>> start

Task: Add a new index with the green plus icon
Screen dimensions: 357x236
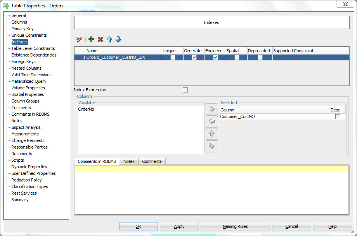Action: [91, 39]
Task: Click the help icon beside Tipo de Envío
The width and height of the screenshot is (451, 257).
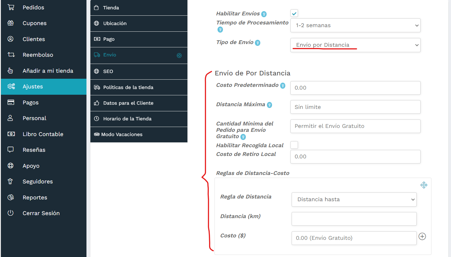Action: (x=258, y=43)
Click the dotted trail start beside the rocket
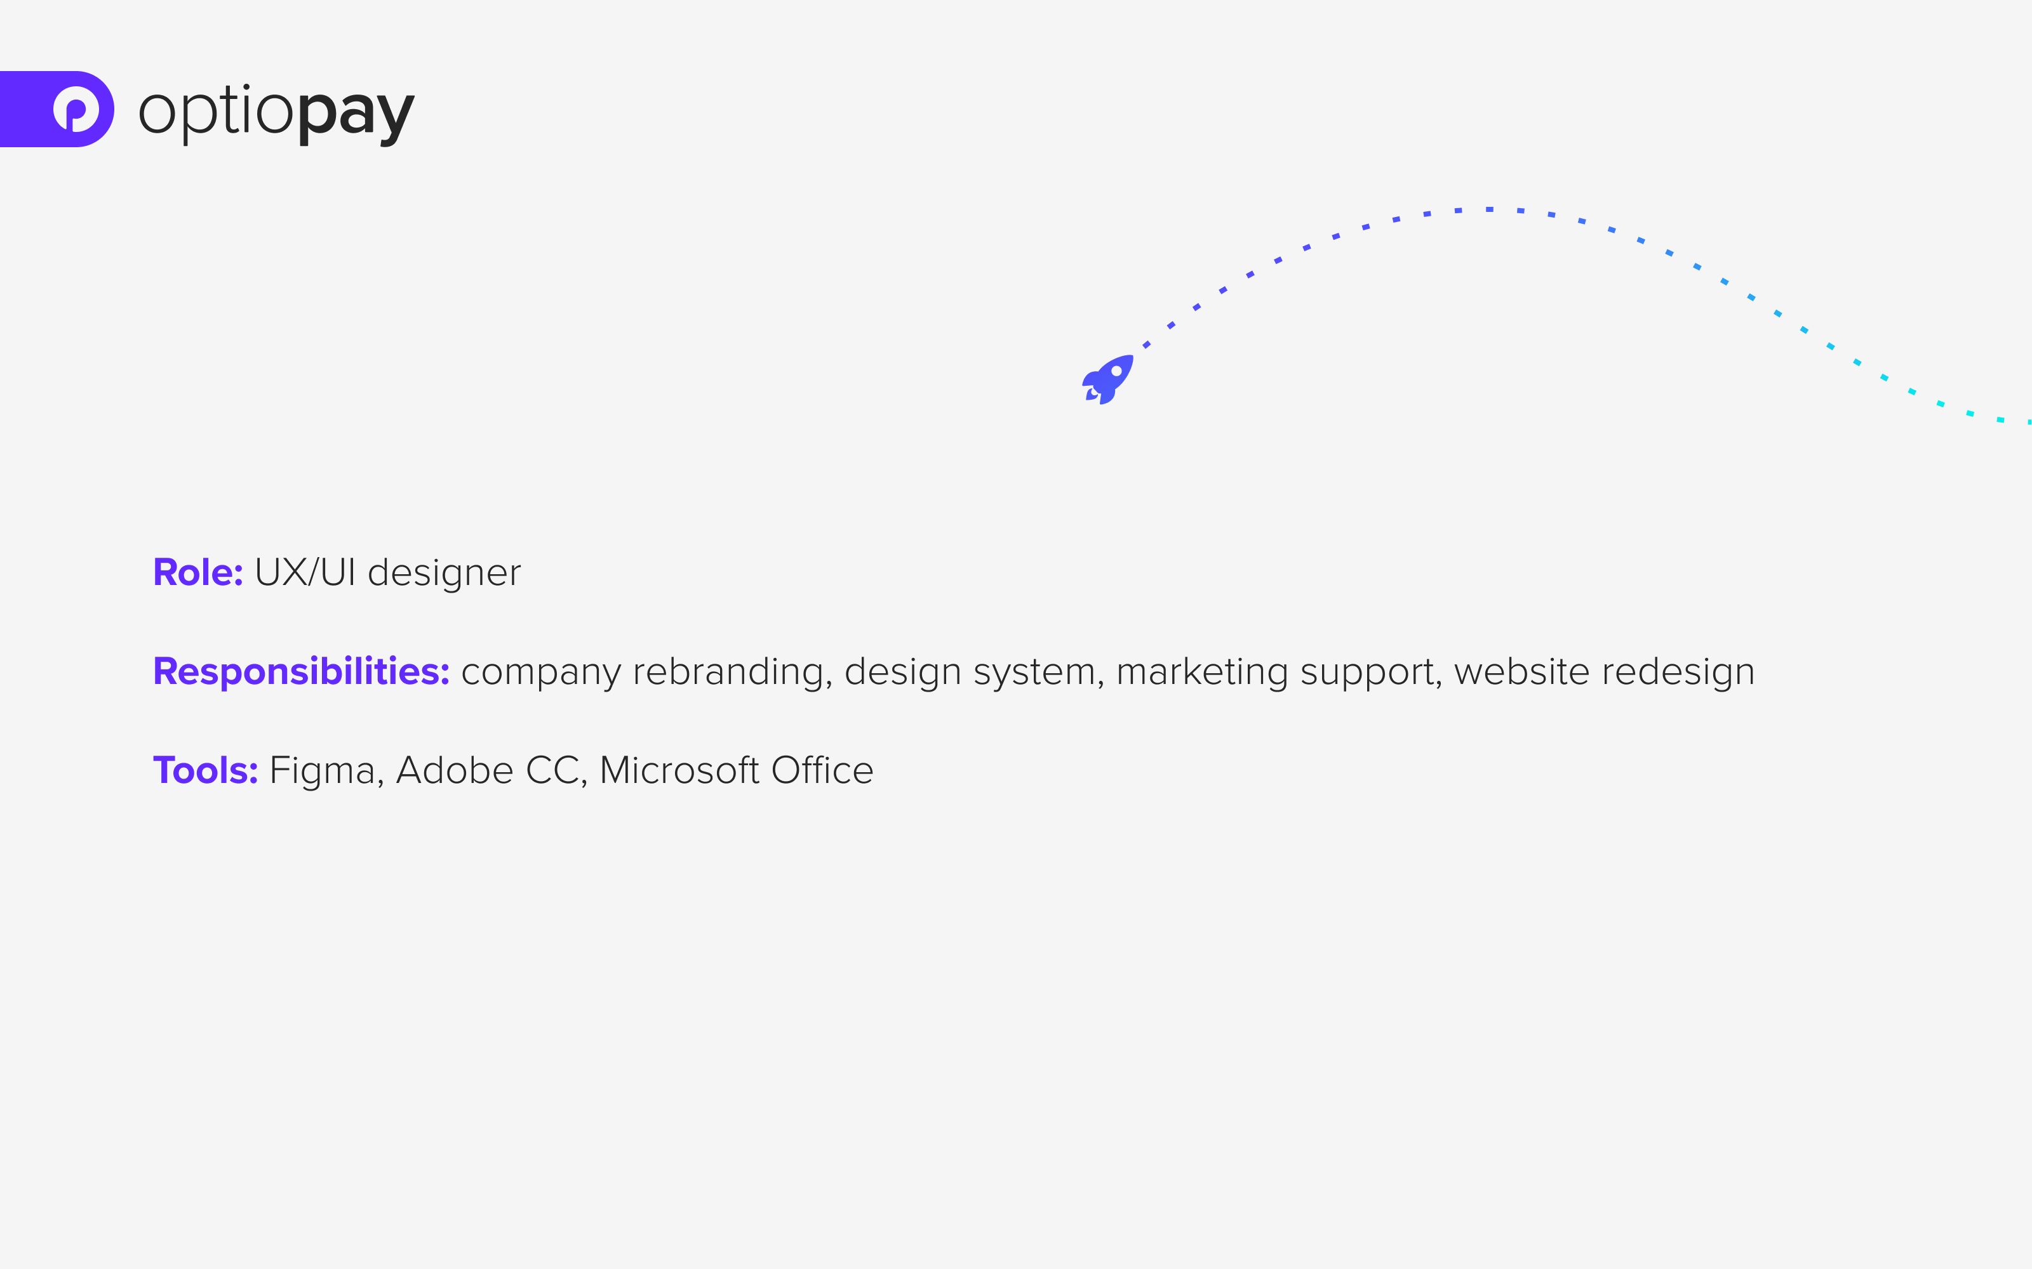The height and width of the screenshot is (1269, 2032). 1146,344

>> end

**What the task requires**
Copy every line of the items above word for word, leaving out the pictures.

**The answer**
Task: Add a new index with the green plus icon
Screen dimensions: 357x236
Action: [91, 39]
Task: Click the help icon beside Tipo de Envío
The width and height of the screenshot is (451, 257).
Action: (x=258, y=43)
Click the dotted trail start beside the rocket
The height and width of the screenshot is (1269, 2032). 1146,344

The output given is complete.